The money isn't the issue to me. Even at $1k that's nothing compared to 5
years of comfort. I just don't notice the damn difference.

[http://www.staples.com/Global-Leather-Executive-Chair-
Black/...](http://www.staples.com/Global-Leather-Executive-Chair-
Black/product_816801)

------
dazzla
I highly recommend this chair ($129)
<http://www.officedepot.com/catalog/catalogSku.do?id=0363871>.

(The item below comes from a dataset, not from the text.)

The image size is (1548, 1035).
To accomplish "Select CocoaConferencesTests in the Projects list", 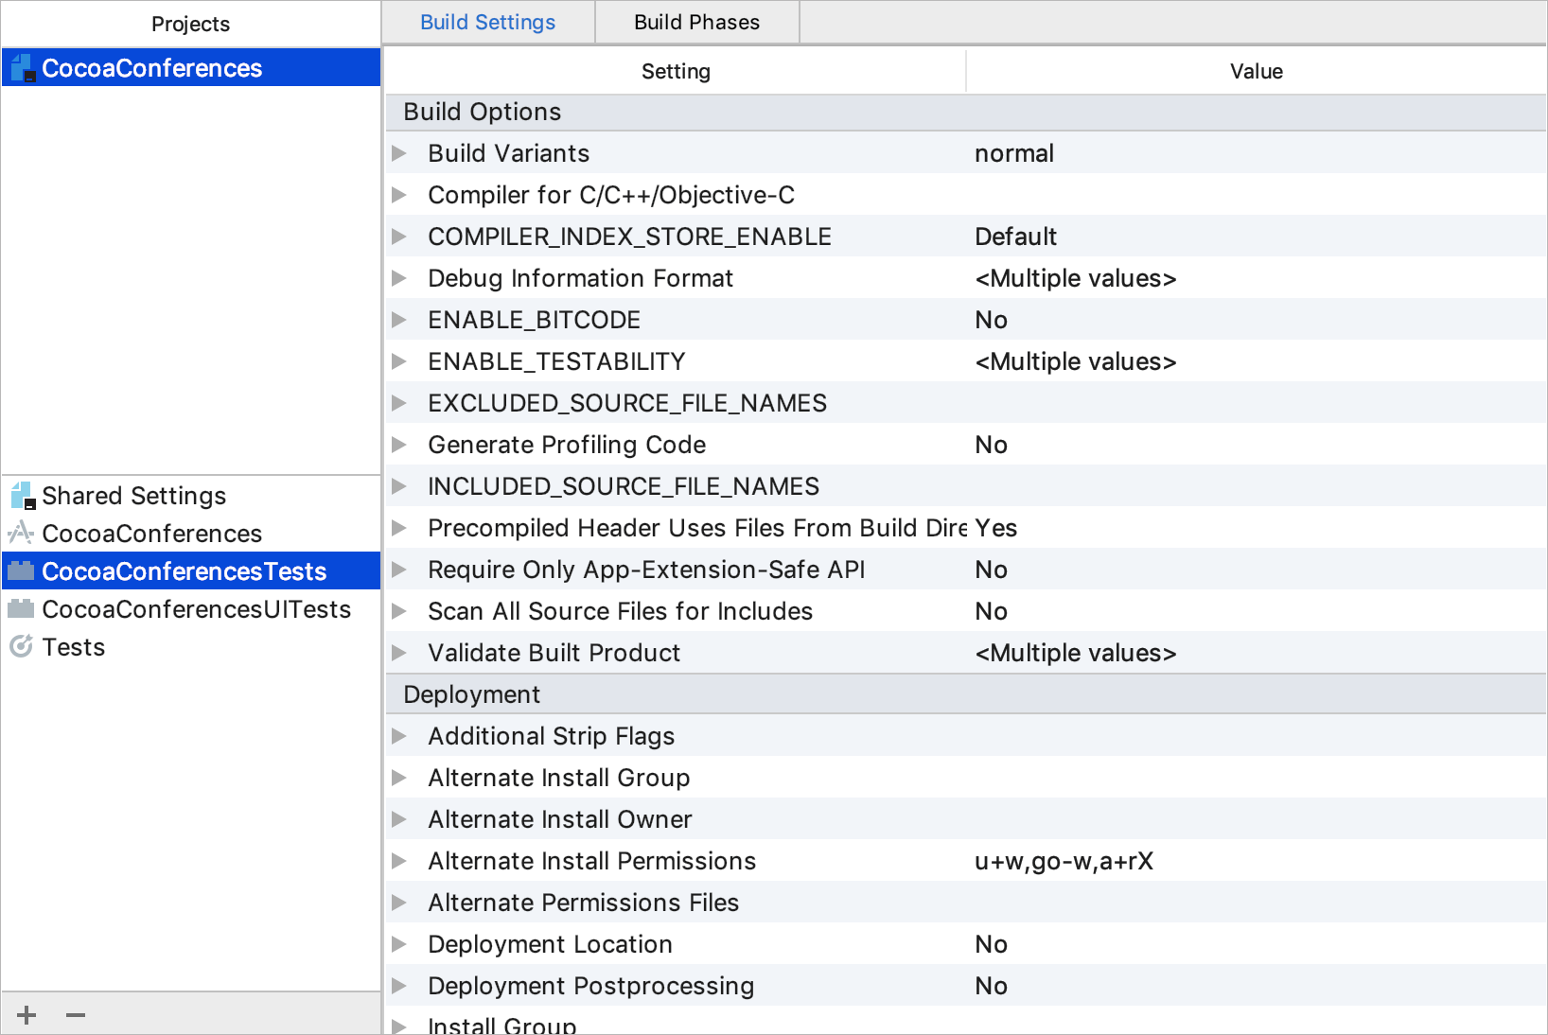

I'm not at the point where a $500 chair is not a big deal. I did a lot of
searching before I found this one. Many people reviewed it as being the only
sub $500 chair worth having.

------
aaroneous
It's hard to notice any immediate benefit from a few minutes of sitting in an
Aeron-class chair, but I'll tell you that after I got my Embody (upgraded
version of the Aeron) every other chair I sit in feels woefully inadequate.
Knowing what I know now I wish I had made the investment earlier.

------
adrianwaj
There's an Aeron-like chair from China that is more comfortable. I use one.
[http://www.officedepot.com/a/products/510830/Realspace-
PRO-Q...](http://www.officedepot.com/a/products/510830/Realspace-PRO-Quantum-
Recycled-Mesh-Mid/)

------
martinc
I have an Aeron. I bought it from a now-defunct company for 20% of the
original price. There should be plenty on eBay for less than retail.